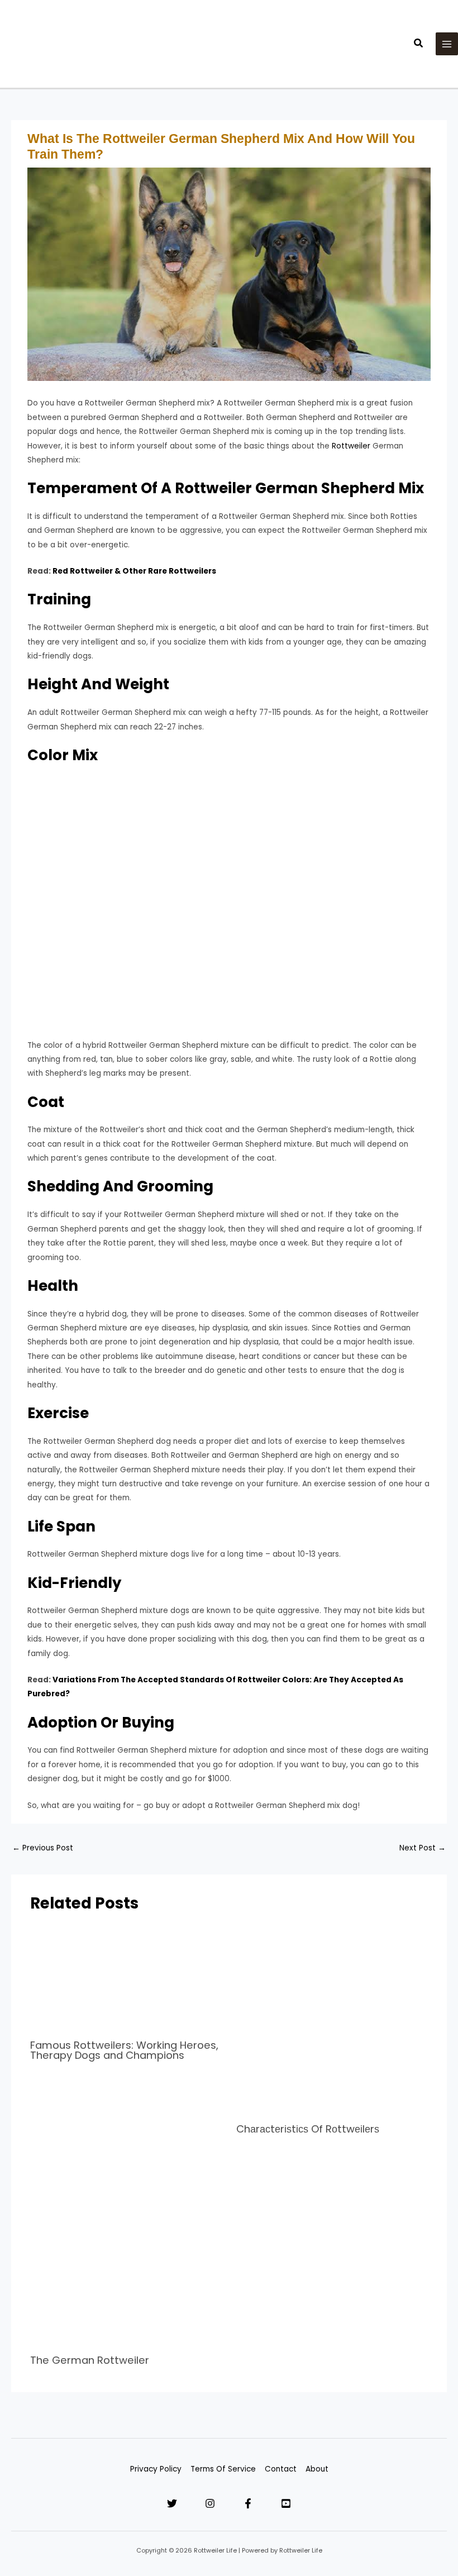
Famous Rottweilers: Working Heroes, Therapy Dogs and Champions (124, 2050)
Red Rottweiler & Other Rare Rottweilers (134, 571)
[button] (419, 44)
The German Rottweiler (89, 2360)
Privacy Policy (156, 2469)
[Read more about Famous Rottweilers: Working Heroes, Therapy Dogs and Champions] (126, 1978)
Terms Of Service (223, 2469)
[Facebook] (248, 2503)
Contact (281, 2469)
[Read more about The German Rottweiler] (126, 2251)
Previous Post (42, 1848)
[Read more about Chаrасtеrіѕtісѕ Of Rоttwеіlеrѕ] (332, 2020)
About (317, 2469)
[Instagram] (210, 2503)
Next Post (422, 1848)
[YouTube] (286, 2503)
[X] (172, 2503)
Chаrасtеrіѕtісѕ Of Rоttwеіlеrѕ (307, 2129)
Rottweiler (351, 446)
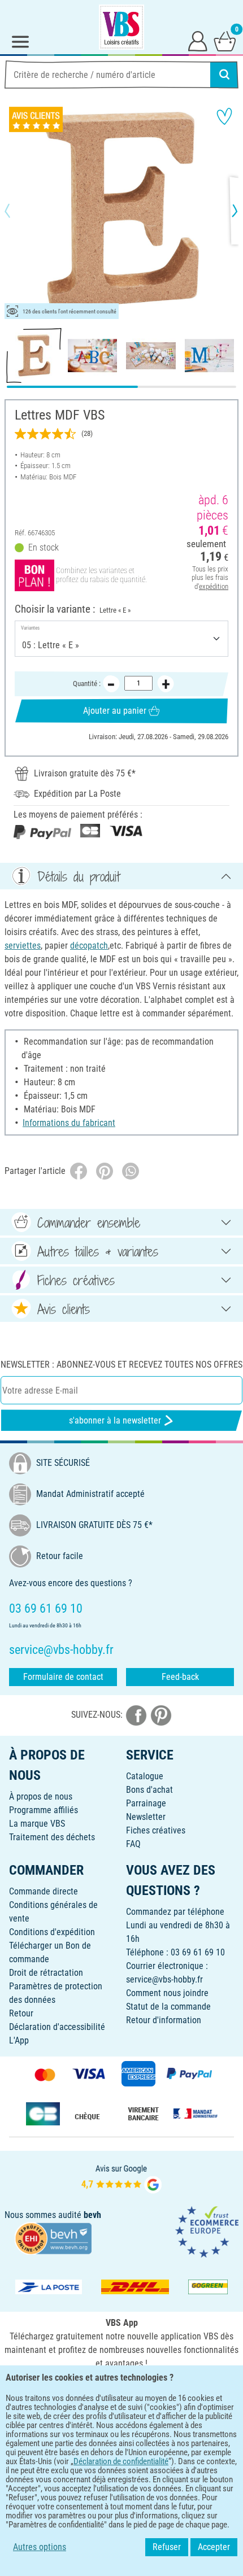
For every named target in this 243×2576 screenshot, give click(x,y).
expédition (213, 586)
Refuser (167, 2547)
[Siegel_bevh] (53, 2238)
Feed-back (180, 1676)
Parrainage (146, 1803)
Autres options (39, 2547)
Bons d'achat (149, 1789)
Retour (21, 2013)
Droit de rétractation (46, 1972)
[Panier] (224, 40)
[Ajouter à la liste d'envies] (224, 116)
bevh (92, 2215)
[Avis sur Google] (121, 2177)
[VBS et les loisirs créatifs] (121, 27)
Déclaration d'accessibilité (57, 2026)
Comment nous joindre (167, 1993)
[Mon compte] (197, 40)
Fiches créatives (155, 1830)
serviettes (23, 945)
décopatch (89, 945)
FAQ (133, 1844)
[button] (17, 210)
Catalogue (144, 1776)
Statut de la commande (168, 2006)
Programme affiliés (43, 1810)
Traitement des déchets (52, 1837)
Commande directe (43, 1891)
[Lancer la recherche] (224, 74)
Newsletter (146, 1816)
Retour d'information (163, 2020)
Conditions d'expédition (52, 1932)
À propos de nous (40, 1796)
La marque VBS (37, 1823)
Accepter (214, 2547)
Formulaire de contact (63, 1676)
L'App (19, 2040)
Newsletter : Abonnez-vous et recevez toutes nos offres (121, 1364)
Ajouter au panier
● ● ● ●
*EXERCISE DESCRIPTION*. Could you reproduce exactly the lines of the entries above, from the one with "[button] (419, 44)" through the one with "Previous Post (42, 1848)", and nothing else?

*TASK SOLUTION*.
[button] (419, 44)
The German Rottweiler (89, 2360)
Privacy Policy (156, 2469)
[Read more about Famous Rottweilers: Working Heroes, Therapy Dogs and Champions] (126, 1978)
Terms Of Service (223, 2469)
[Facebook] (248, 2503)
Contact (281, 2469)
[Read more about The German Rottweiler] (126, 2251)
Previous Post (42, 1848)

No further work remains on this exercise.